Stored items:
►

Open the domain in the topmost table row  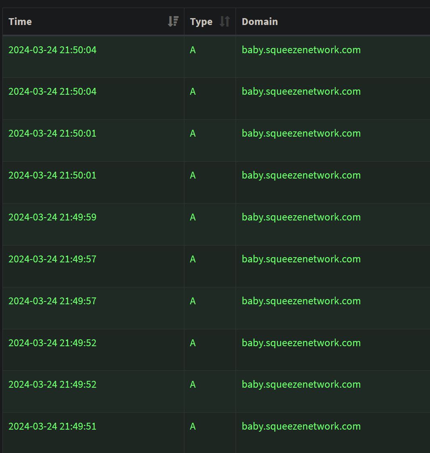point(301,50)
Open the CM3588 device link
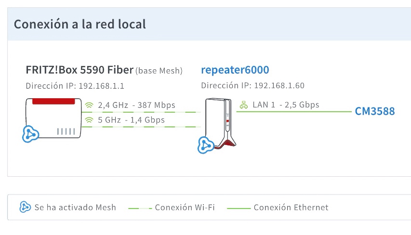The height and width of the screenshot is (235, 411). coord(375,111)
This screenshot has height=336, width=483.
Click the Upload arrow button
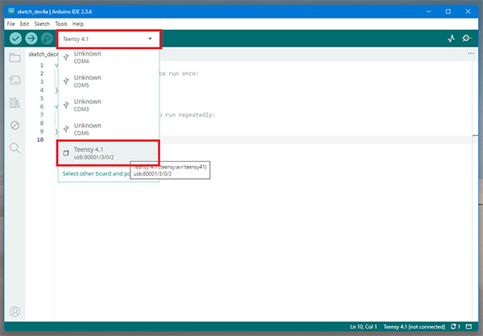pos(31,39)
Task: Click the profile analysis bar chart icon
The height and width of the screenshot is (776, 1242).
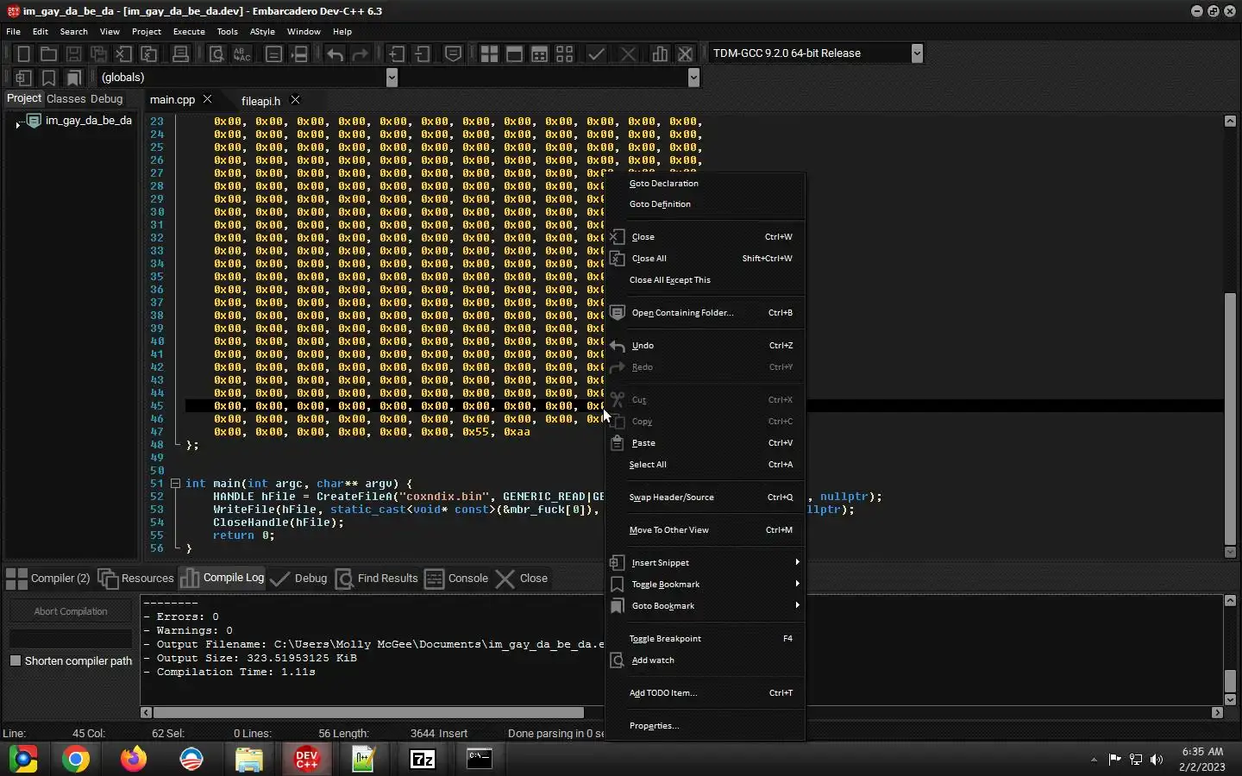Action: click(660, 53)
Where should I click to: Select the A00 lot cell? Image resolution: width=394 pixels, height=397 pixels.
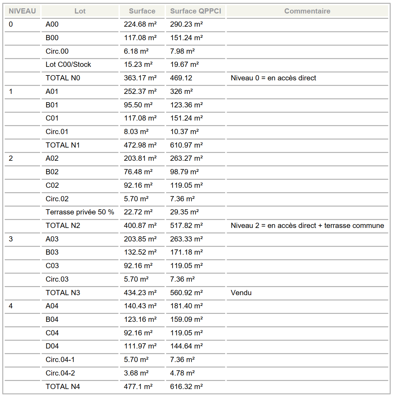coord(80,24)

◄

[ACTIVITY]
Emit the lines of the data above from the one containing "Open the CM3588 device link" through its final line, both endpoints included. Pictures do not belong in the output.

[COMPLETED TASK]
Open the CM3588 device link
The height and width of the screenshot is (235, 411). coord(375,111)
This screenshot has height=336, width=483.
Click the Upload arrow button
pos(31,39)
Task: Click the profile analysis bar chart icon
The height and width of the screenshot is (776, 1242).
Action: click(660, 53)
Where should I click to: Select the A00 lot cell? Image resolution: width=394 pixels, height=397 pixels.
coord(80,24)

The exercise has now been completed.